The Microsoft tutorial could have used Project Gutenberg texts from day one. Thousands of freely available books, no legal risk, same technical demonstration. It would have taken the same amount of effort. The choice to use Harry Potter wasn’t a deliberate decision. It was the absence of one.

Database access works the same way. If your tooling makes the secure path the easy path from the start, there’s nothing to retrofit. Tie every database connection to a real person’s identity from the beginning, not a shared account, not a service credential that six humans also use, and you have an audit trail that actually means something. You don’t have to bolt it on later.

The alternative is what most companies do: start with shared credentials, promise to fix it later, and discover three years on that “later” now requires a multi-quarter migration project that nobody wants to fund.

This is a big part of why I’m building rmBug. Every database connection tied to a real person from the start. Not because identity-based access is a new idea, but because it’s how every other system in your stack already works. SSO for applications, IAM for cloud resources, certificates for service-to-service communication. Databases are the holdout. The fix isn’t heroic cleanup after the fact. It’s better defaults.

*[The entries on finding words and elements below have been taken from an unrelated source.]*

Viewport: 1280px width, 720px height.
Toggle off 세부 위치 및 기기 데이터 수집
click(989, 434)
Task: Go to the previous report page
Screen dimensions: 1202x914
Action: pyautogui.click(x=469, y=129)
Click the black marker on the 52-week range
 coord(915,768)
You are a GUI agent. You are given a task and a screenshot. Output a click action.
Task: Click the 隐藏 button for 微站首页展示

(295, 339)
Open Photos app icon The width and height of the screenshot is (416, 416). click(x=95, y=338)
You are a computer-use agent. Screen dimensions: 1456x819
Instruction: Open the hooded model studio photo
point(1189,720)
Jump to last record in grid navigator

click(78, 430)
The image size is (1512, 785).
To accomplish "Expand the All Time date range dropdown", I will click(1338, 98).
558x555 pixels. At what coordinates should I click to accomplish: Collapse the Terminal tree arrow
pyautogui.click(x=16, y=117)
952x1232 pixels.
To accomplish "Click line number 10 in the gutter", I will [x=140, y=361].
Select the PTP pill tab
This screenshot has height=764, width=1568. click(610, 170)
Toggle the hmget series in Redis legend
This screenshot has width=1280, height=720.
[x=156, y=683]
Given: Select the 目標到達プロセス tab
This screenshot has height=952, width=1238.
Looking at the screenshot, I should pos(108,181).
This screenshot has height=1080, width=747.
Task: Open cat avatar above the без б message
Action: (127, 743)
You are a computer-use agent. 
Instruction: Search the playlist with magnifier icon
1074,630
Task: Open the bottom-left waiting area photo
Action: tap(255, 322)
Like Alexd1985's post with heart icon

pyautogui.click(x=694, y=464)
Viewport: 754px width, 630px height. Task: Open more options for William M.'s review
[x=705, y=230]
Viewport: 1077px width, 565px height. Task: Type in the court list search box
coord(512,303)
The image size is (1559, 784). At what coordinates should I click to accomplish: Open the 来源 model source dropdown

If Microsoft’s developer blog can’t catch a pirated dataset in a tutorial that’s been live for fourteen months, what’s sitting unnoticed in your database infrastructure?

Not because your team is careless. Because the defaults made the wrong thing easy, and the right thing required a decision nobody made on day one.

The temporary password. The shared credential. The “we’ll set up proper access controls when we’re closer to production.” These compound quietly until someone, usually an auditor, asks the question you can’t answer.

Start on day one. That’s it. That’s the whole thing.